Dr. Sigal brings decades of clinical experience in drug discovery, drug development, and corporate strategy to Tessera's Board of Directors. He currently serves as a senior advisor to the healthcare team of New Enterprise Associates and is a member of the Board of Directors for Adaptimmune Therapeutics, Surface Oncology, Vir Therapeutics, and Affinia. He co-chairs the Scientific Advisory Board for Amgen and is a member of the Scientific Steering Committee for the Sean Parker Institute for Cancer Immunology. He previously served on the Board of Directors for the gene therapy company, Spark Therapeutics. Dr. Sigal is a former Executive Vice President and Director of Bristol-Myers Squibb, and served as the company's Chief Scientific Officer and President of R&D from 2004 until 2013. Under his leadership, fourteen new medicines came to market in multiple therapeutic areas including virology, oncology, immunology, psychiatry, metabolic diseases and cardiovascular disease. During his tenure, Dr. Sigal was named the best R&D chief in the pharmaceutical industry by Scrip Intelligence. Dr. Sigal received his M.D. from the University of Chicago and trained in Internal Medicine and Pulmonary Medicine at UCSF. Prior to medical school, he received his B.S., M.S., and Ph.D. in Industrial Engineering from Purdue University.

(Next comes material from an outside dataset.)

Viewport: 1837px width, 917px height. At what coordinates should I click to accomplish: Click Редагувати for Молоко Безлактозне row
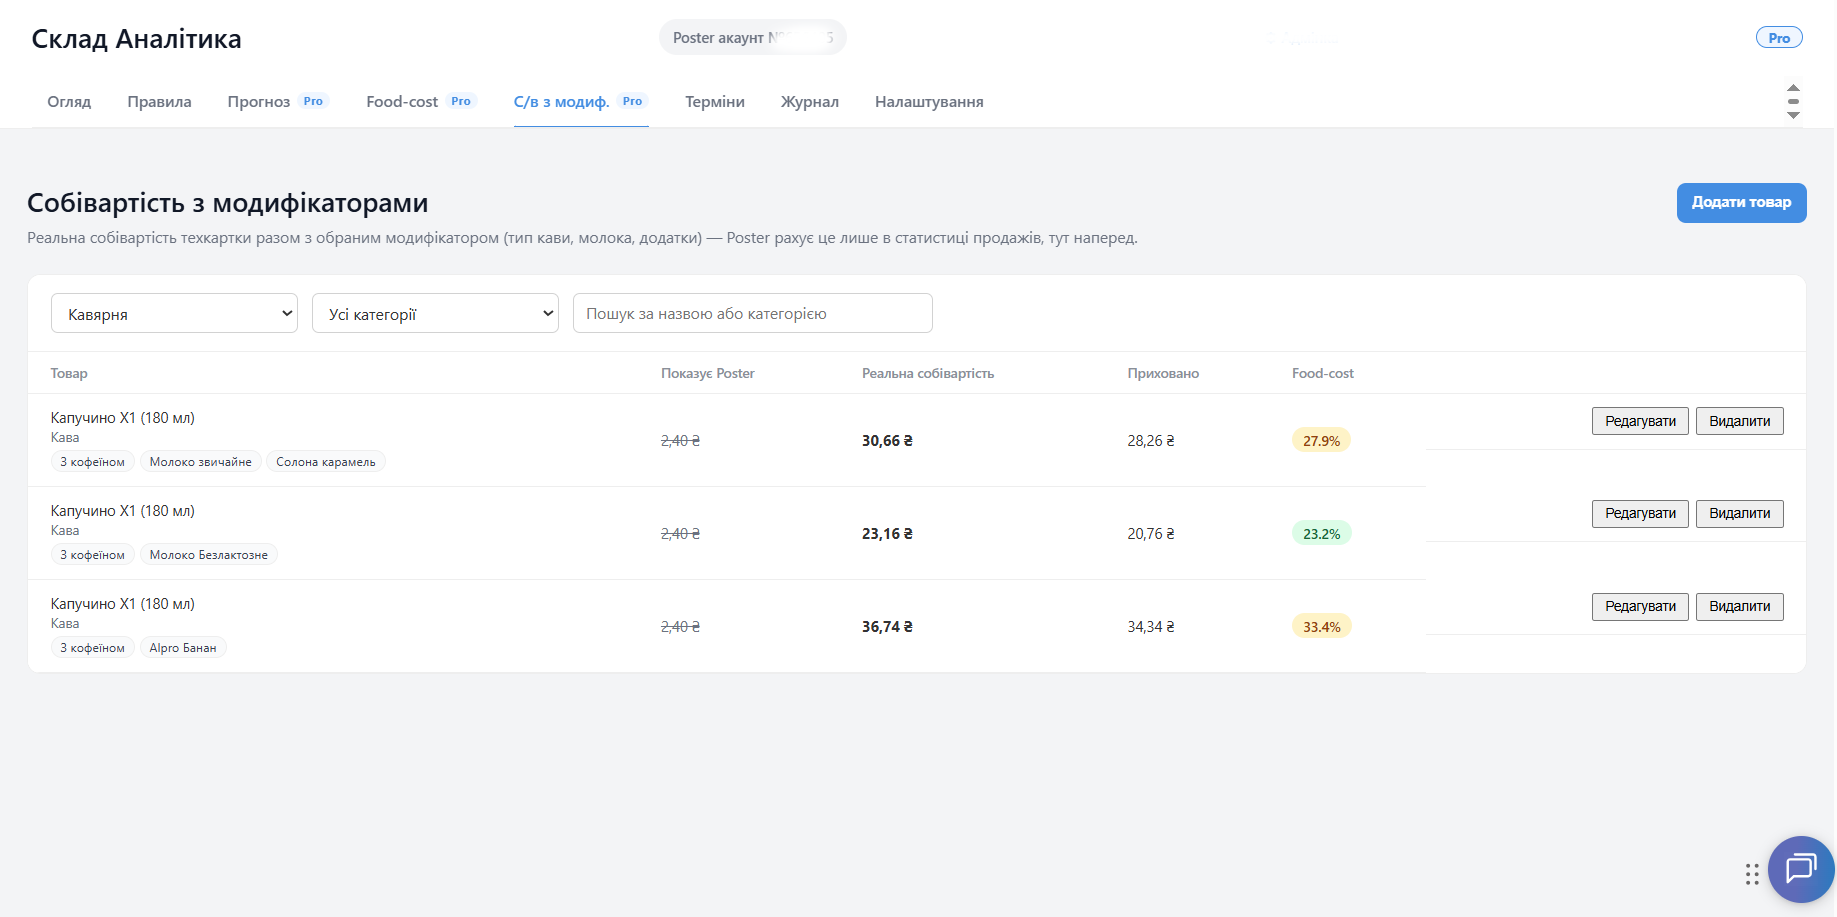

"Tessera's Gene Writing technology represents a major breakthrough in the field with potential to fundamentally change the future of medicine across many therapeutic areas," said Dr. Elliott Sigal. "I am honored to join the Board and look forward to helping guide the company through continued growth and innovation."

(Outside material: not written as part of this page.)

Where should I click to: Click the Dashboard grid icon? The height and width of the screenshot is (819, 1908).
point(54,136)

Dr. Rozenman brings more than 15 years of scientific expertise, company building, and transactions leadership in the biotech industry to Tessera's Board of Directors. She serves as the CFO and CBO of insitro, leading strategic and operational finance and accounting strategy, business development, investor relations, corporate communications, as well as project and portfolio management. Prior to insitro, Dr. Rozenman served as the Senior Vice President of Corporate Development and Strategy at Aimmune Therapeutics, where she oversaw business development and partnerships with companies including Regeneron/Sanofi and Nestle Health Science and supported the company's strategic finance and investor relations efforts. Across her time at both insitro and Aimmune, Dr. Rozenman has raised more than $1 billion in capital through a range of public and private transactions, including leadership of Aimmune's IPO in 2015. She received her Ph.D. in Organic Chemistry and Chemical Biology from Harvard University and her B.A. in Biochemistry and Russian Literature from Columbia University.
"Tessera is pioneering Gene Writing at a pivotal moment for drug discovery, as we rapidly expand our understanding of the genetic drivers of disease. Tessera's work to write into the genome may open opportunities to cure and prevent a broad range of diseases. I am thrilled to join the Board during such an exciting time in the company's growth and look forward to partnering with Geoff and the world class Tessera team," said Dr. Mary Rozenman.
For more information on Tessera, including how Gene Writing works, partnership opportunities, and job openings, visit www.tesseratherapeutics.com.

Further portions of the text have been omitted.